News on new therapies for osteoarthritis and rheumatoid arthritis, prescription drug monitoring programs, post-operative opioid use, the cost of chronic pain, and other developments in the field of pain management.

Scientists at the University of Melbourne recently published research in the Annals of the Rheumatic Diseases showing that granulocyte macrophage colony-stimulating factor (GM-CSF) depletion suppresses pain in experimental models of rheumatoid arthritis and osteoarthritis. A news release accompanying publication of the study results notes that previous research has shown that “blocking GM-CSF function with an antibody suppressed the disease leading to clinical trials which are already showing patient benefit.”

Study results published in the Canadian Medical Association Journal show that “real-time access to prescription drug monitoring program databases resulted in a sizable drop in the number of inappropriate prescriptions written for opioids and benzodiazepines in British Columbia,” according to American Medical News. Within 30 months of the program’s installation, “inappropriate prescriptions for opioids and benzodiazepines fell 32.8% and 48.6%, respectively, for those on public assistance. For people 65 and older, there was a 40.1% reduction in inappropriate opioid prescriptions and a 42.4% reduction in inappropriate benzodiazepine prescriptions.”

Study results published in Anesthesia & Analgesia show that “non-pain-related factors—including previous use of pain medications, high perceived risk of addiction, and symptoms of depression—increase the risk of continuing to use strong pain relieving drugs several months after surgery.” The authors reported that long-term postoperative opioid use was higher in patients who took opioids for pain relief prior to surgery, in patients who rated themselves prior to surgery as being at increased risk of becoming addicted, and in patients who presented with symptoms of depression.

Nektar Therapeutics recently announced positive data from “the first single-ascending dose Phase 1a clinical study of NKTR-192,” a mu-opioid agonist molecule designed to have “a short-acting profile and onset of pain relief suitable for the treatment of acute pain, but with a reduced rate of entry into the CNS as compared to other fast-acting opioids used to treat acute pain.” The data show that NKTR-192 “achieved a short-acting pharmacokinetic profile which is ideal for the treatment of acute pain.” Robert Medve, MD, Chief Medical Officer of Nektar Therapeutics, said in a news release that follow-up clinical trials will measure tolerability and “multiple pharmacodynamic endpoints, including indicators of CNS entry and models of analgesia in healthy volunteers” of single ascending doses of NKTR-192.

A study published in the Journal of Pain by health economists from Johns Hopkins University estimates that the total annual cost for pain in the United States is $560-635 billion (incremental costs of pain care are $261-300 billion; the value of lost productivity is $299-334 billion).
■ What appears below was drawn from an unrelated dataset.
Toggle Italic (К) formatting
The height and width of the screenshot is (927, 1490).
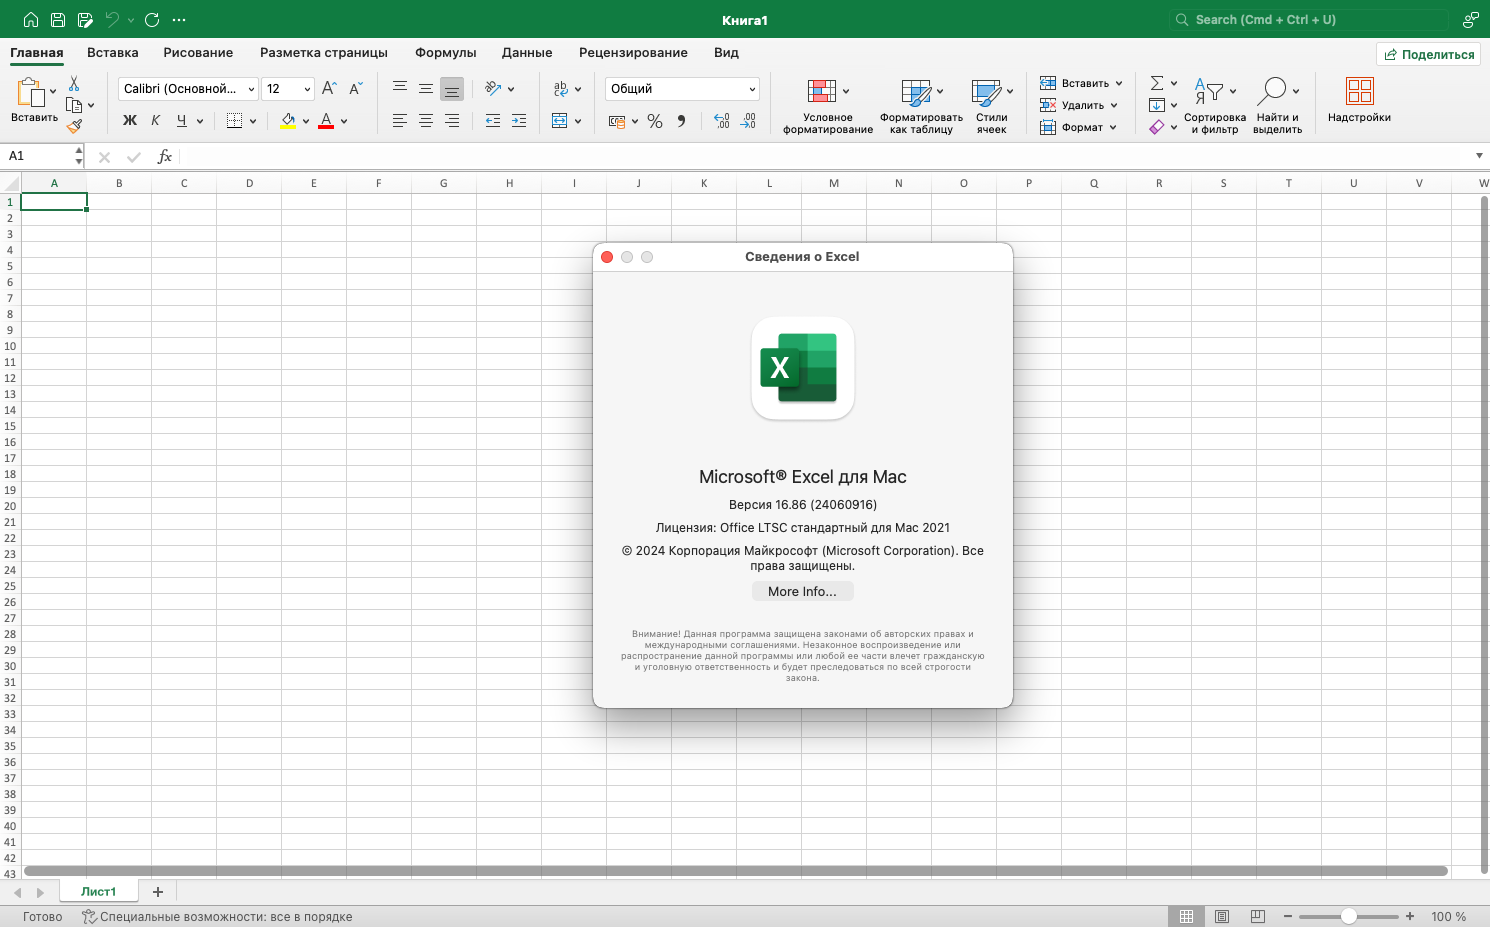coord(156,121)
The authors of the study estimated that 10% of US adults have moderate pain and 11% have severe pain. They also estimated that 33% of adults experience joint pain, 25% have arthritis pain, and 12% have functional disability due to chronic pain. A news release accompanying publication of the study noted that the authors stated that these conclusions are actually conservative estimates, “because the analysis did not consider the costs of pain for institutionalized and non-civilian populations, for persons under 18 and for caregivers.”